July 8, 2025

Project Tutorial: Analyzing Startup Fundraising Deals from Crunchbase

In this project walkthrough, we'll explore how to work with large datasets efficiently by analyzing startup investment data from Crunchbase. By optimizing memory usage and leveraging SQLite, we'll uncover insights about fundraising trends while learning techniques that scale to real-world data challenges.

Working with large datasets is a common challenge in data analysis. When your dataset exceeds your computer's memory capacity, you need smart strategies to process and analyze the data effectively. This project demonstrates practical techniques for handling medium-to-large datasets that every data professional should know.

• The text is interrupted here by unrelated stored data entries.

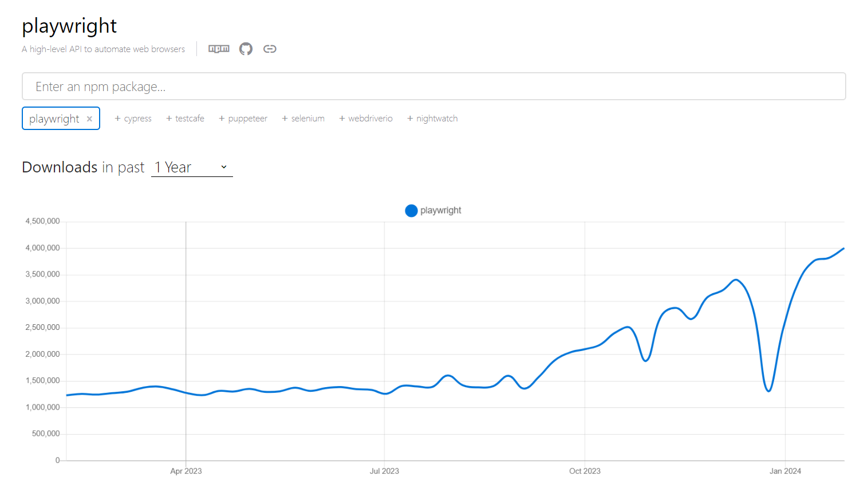Viewport: 868px width, 496px height.
Task: Toggle playwright series via legend dot
Action: pos(411,211)
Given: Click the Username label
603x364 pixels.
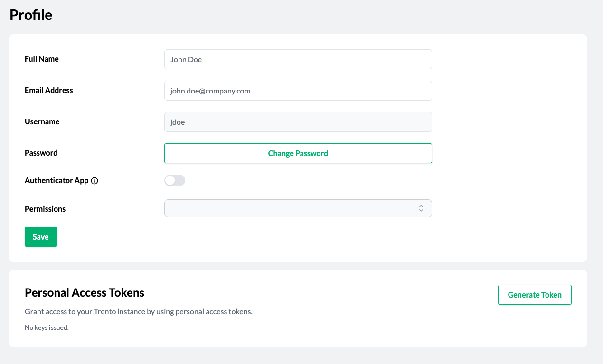Looking at the screenshot, I should 42,121.
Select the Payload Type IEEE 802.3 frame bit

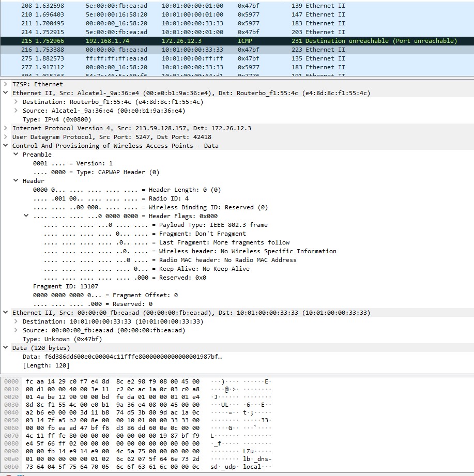[155, 225]
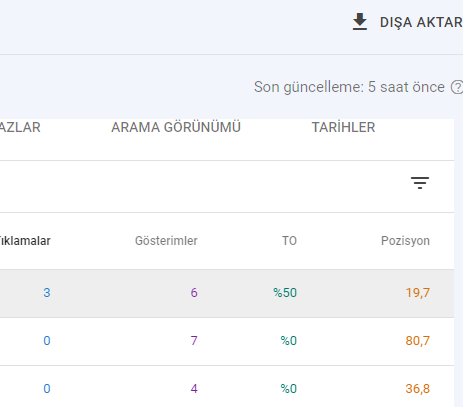This screenshot has height=407, width=463.
Task: Open the help icon beside Son güncelleme
Action: click(457, 87)
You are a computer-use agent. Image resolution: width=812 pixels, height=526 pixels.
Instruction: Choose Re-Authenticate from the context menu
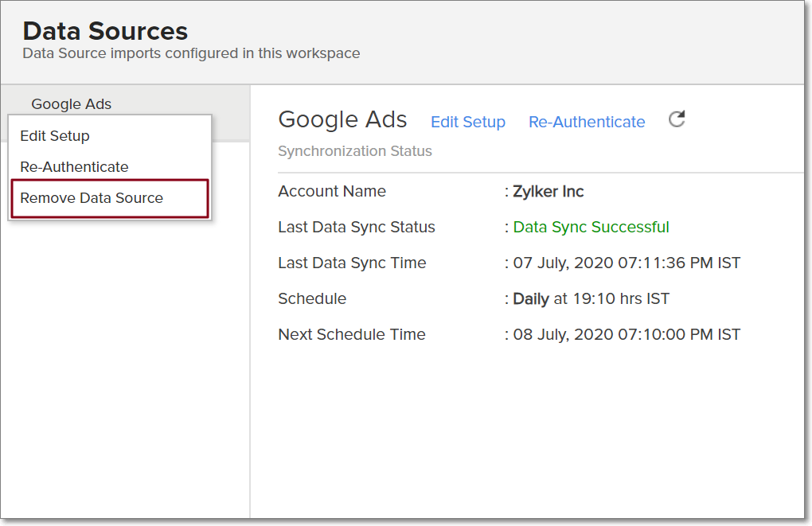click(74, 167)
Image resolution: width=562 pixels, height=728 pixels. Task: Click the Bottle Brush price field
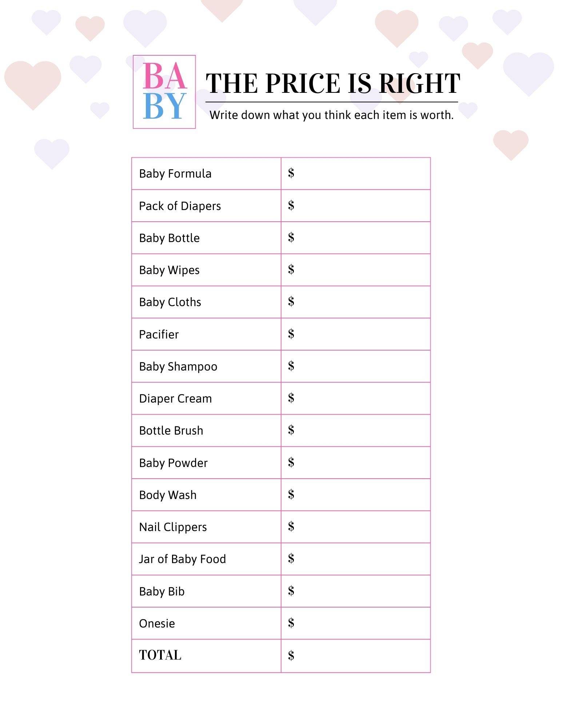point(356,431)
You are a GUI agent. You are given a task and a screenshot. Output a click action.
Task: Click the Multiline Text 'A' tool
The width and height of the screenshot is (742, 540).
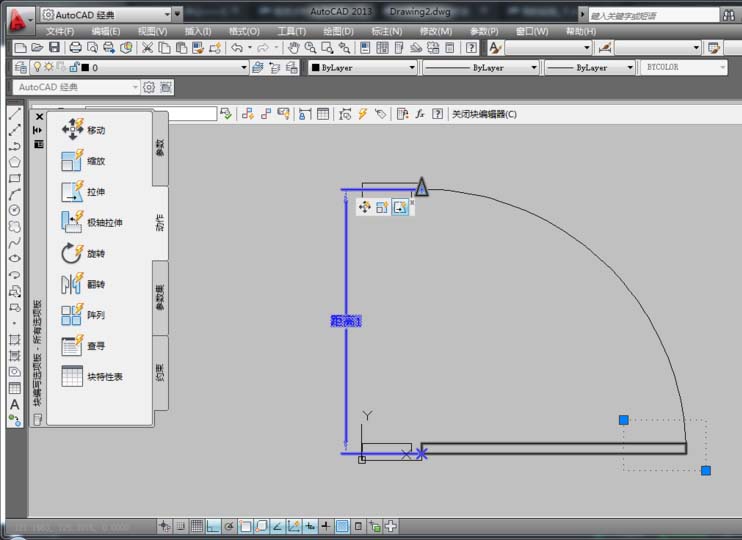tap(14, 404)
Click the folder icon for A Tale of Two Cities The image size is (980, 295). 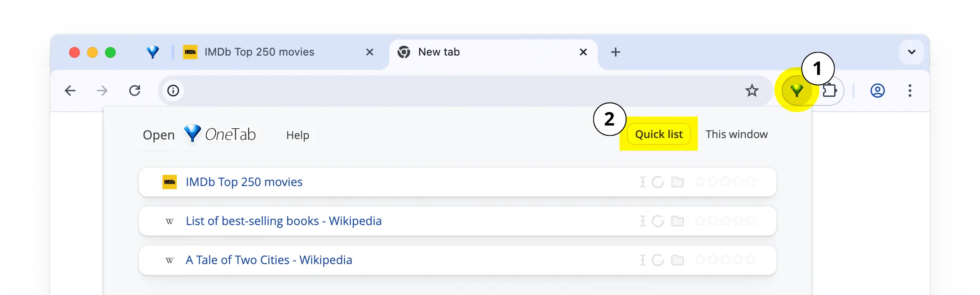(677, 260)
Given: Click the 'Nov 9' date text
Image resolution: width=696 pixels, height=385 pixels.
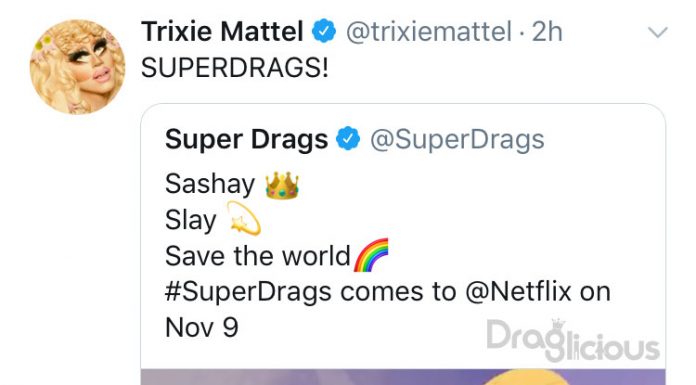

Throughout this tutorial, we'll work within a self-imposed constraint of 10MB of memory—a teaching device that simulates the challenges you'll face with truly massive datasets. By the end, you'll have transformed a 57MB dataset into an optimized database ready for lightning-fast analysis.

What You'll Learn

By the end of this tutorial, you'll know how to:

  • Process large CSV files in chunks to avoid memory errors
  • Identify and remove unnecessary columns to reduce dataset size
  • Convert data types to more memory-efficient alternatives
  • Load optimized data into SQLite for efficient querying
  • Combine pandas and SQL for powerful data analysis workflows
  • Diagnose encoding issues and handle non-UTF-8 files
  • Create visualizations from aggregated database queries

Before You Start: Pre-Instruction

To make the most of this project walkthrough, follow these preparatory steps:

  1. Review the Project

    Access the project and familiarize yourself with the goals and structure: Analyzing Startup Fundraising Deals Project.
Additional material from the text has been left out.